Analysts at S&P Global Ratings said in a note on Tuesday that they expect ViacomCBS’s sale of tech website CNET to Red Ventures to “modestly reduce” ViacomCBS’s leverage. The move is a continuation of ViacomCBS’s recent business plan of selling off assets it views as non-essential to the future of the company’s core video business in hops of chipping away at debt.

“We do not think the sale will affect the company’s size and scale because CNET is not part of its video content business,” S&P analysts wrote on Tuesday. “We expect ViacomCBS to use the proceeds to reduce its debt over time and view the sale of CNET as consistent with its stated plans to sell non-core assets to reduce its leverage.”
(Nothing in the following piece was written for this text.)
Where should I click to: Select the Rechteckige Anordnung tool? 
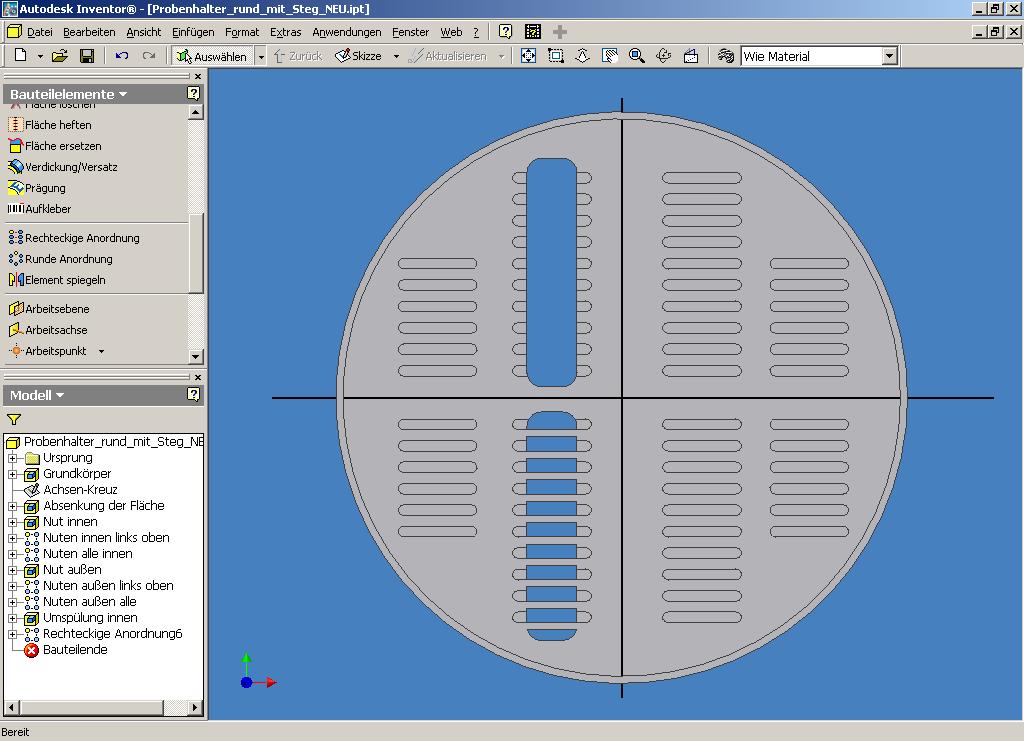[x=81, y=238]
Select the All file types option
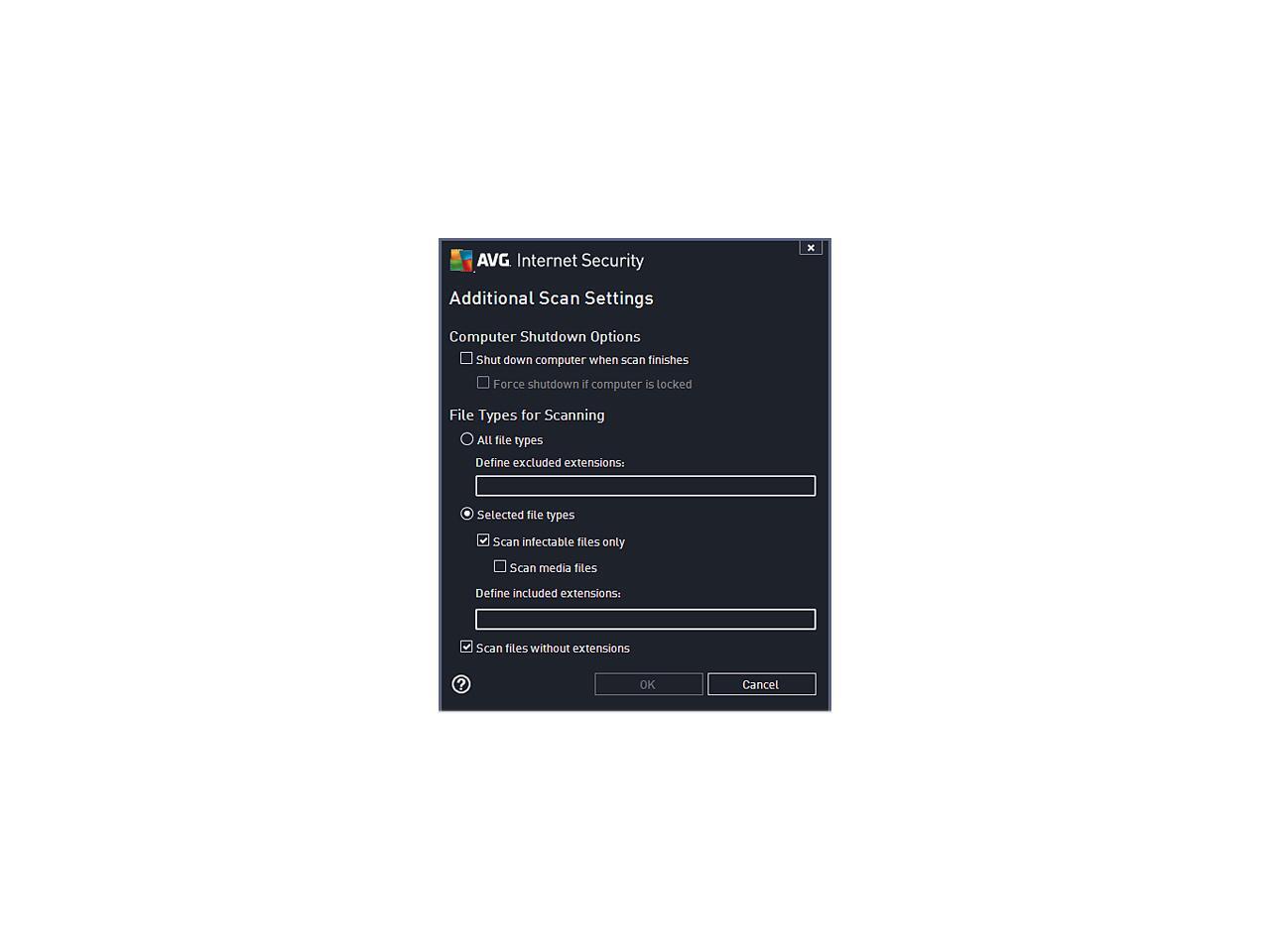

ViacomCBS said it anticipates that the sale, which is expected to close in the fourth quarter of 2020, will provide between roughly $330 million and $350 million in net proceeds. Red Ventures’ $500 million acquisition of CNET Media Group includes multiple websites, such as Gamespot, Metacritic and TVGuide.com.

Shares of Viacom have been up nearly 5% in the last five trading days, 25% in the last three months, yet down more than 28% in the year-to-date.

S&P analysts said that while ViacomCBS’s debt is still high at 4x for the cost of the sale of CNET, they expect the company’s leverage to improve to about 3.5x by the end of 2020. To lower its debt obligations ViacomCBS has been working to improve its operating trends, taking cost-management actions, and in 2019 rolled off of about $600 million of programming charges.

ViacomCBS has also been looking to offload its Simon & Schuster publishing unit as part of the push to focus its assets on video-based content, including the recent rebrand of CBS All Access to Paramount+. During an investor conference back in March, ViacomCBS CEO Bob Bakish said: “[It’s] not a core asset. It is not video-based. It does not have significant connection for our broader business.”

In February S&P analysts revised their outlook on ViacomCBS to negative due to the company’s weaker-than-expected results and high level of debt following the long-awaited merger between Viacom and CBS.

“Since that time, the economic landscape has materially deteriorated due to the COVID-19 pandemic. Despite weaker ad revenue trends, ViacomCBS has significantly reduced its costs to offset its weaker revenue and accelerated certain cost synergies from the combination of the two companies,” S&P analysts wrote.

They also touted ViacomCBS’s streaming services, which have seen stronger-than-expected growth during the pandemic. ViacomCBS has, on top of that, been able to leverage its network portfolio to extend several distribution deals and add carriage fees for its cable networks to YouTube TV.

“However, due to the uncertainty created by the COVID-19 pandemic, the timing of these asset sales is uncertain and will likely be delayed into 2021,” analysts wrote. “We will now look to resolve the negative outlook in 2021 when we get more clarity about the timing and amount of proceeds from the non-core asset sales, as well as the company’s ability to improve its operating trends despite the continued economic uncertainty and increasingly competitive media landscape.”